Nineteen suspects on remand at Luzira Prison, who were being tried by the suspended Anti Corruption Court, have petitioned the Acting Chief Justice Steven Kavuma to among other options reconsider releasing them on bail.
The 19 suspects say the future of the Anti Corruption Court is uncertain following the July 12 Constitutional Court ruling that suspended its operations. The suspects argue that this has deprived them of their right to liberty as enshrined in Article 28 and 23 of the constitution.
They also contend that the ruling did not give them a remedial order and that it’s a practice when a given court is being challenged before the Constitutional Court, the accused persons involved, if on remand are to be released on bond upon presenting substantial sureties.
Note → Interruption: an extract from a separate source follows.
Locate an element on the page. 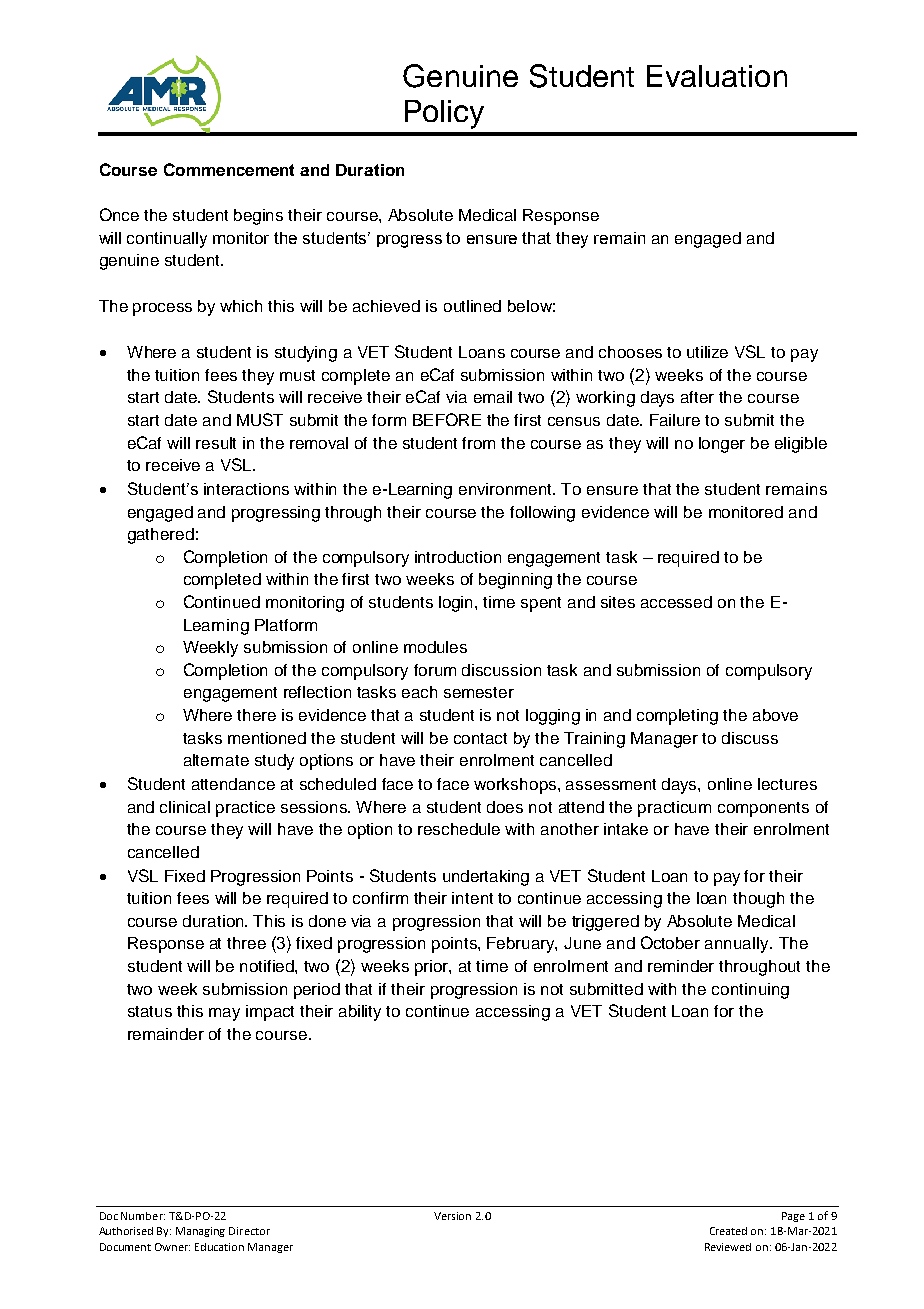 The width and height of the document is (924, 1309). Created is located at coordinates (728, 1231).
In their petition, the inmates want Justice Kavuma to help them by either expeditiously disposing of the main petition or by way of a supplementary order for them to be released on court bond.
Speaking to the media recently, Kavuma said the main petition will be handled with urgency given that it’s a constitutional matter.
On July 12, the Constitutional Court stayed all the criminal proceedings arising from the Chief Magistrates and Grade One Magistrate attached to the Anti Corruption Division of the High Court, until the substantive petition challenging the composition of the magistrates’ court is determined.
The Constitutional Court petition No.2 of 2013 was filed by David Wesley Tusingwire against the Attorney General. Tusingwire is challenging the inclusion of magistrates in the Anti-corruption Court which is a division of the High Court.
While temporarily suspending the operations of the court, a panel of three Justices led by Acting Chief Justice Steven Kavuma, noted that their decision will not have any effect on already decided cases and that only the continuing cases should be stayed until the substantive petition is disposed of.